En la práctica, significaba integrarlos con soluciones de Zero Trust, EDR/NDR, IAM robusto, segmentación de red y cifrado end-to-end.
Sin este andamiaje, un SLM podía transformarse en un vector de ataque en lugar de una defensa.
Los LLM, en cambio, rara vez podían desplegarse en una nube privada de la organización.
Los grandes proveedores (como OpenAI, Anthropic, Gemini, xAI) los ofrecían bajo un modelo “as a Service”, sin acceso al modelo base.
La alternativa era utilizar LLM open source (LLaMA 3, Falcon, Mistral) sobre clusters propios de GPU en infraestructuras privadas o híbridas, con altos costos de hardware y mantenimiento.
Cuando se consumían como servicio en la nube pública, los LLM introducían el problema de la fuga de información: cada vez que se enviaban datos, existía riesgo de que información sensible quedara retenida o se utilizara indirectamente en el entrenamiento futuro.
Incluso si el proveedor afirmaba anonimización, no siempre se garantizaba cumplimiento de regulaciones estrictas (GDPR, HIPAA, PCI-DSS).
De hecho, ya había incidentes documentados donde empleados filtraban datos confidenciales de clientes al usarlos en LLM públicos.
Estrategia práctica
- SLM on-prem o cloud privada: entrenados con datos internos y protegidos con un stack robusto de ciberseguridad.
- LLM públicos como servicio: restringir su uso a casos no críticos, aplicando políticas de sanitización de datos antes de la consulta.
- LLM open source en nubes privadas: camino intermedio para sectores regulados, aunque con inversión significativa en infraestructura y talento.
Implementar IA en un área de negocio no era un salto al vacío, sino una secuencia lógica: empezar con un caso de uso puntual, elegir la tecnología adecuada considerando costos y seguridad, y finalmente escalar a una estrategia que abarcara la organización.

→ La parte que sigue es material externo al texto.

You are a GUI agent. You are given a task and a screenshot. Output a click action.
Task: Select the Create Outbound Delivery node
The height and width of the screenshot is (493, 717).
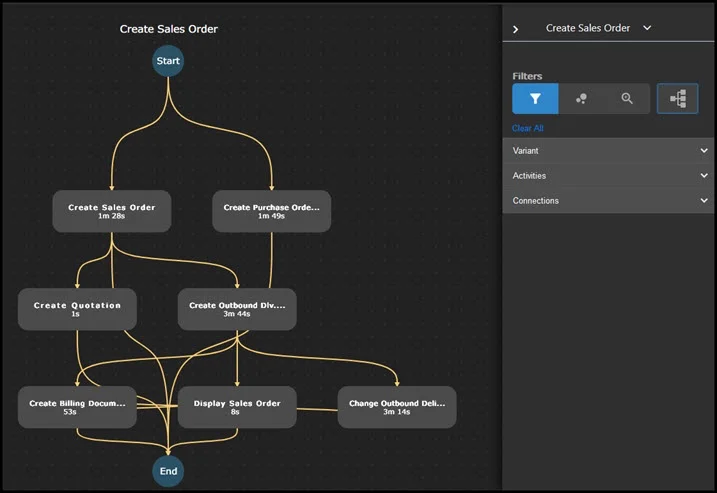237,309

El error más común era lanzarse a iniciativas amplias sin un norte definido, lo que llevaba a altos costos y frustraciones.
La clave estaba en construir desde lo pequeño, con impacto rápido, pero diseñando la arquitectura con visión de futuro.
La inteligencia artificial no era un fin en sí mismo.
Era un medio para transformar procesos, mejorar la eficiencia y abrir nuevas oportunidades de negocio.
La pregunta no era si usar IA, sino cómo y dónde comenzar hoy.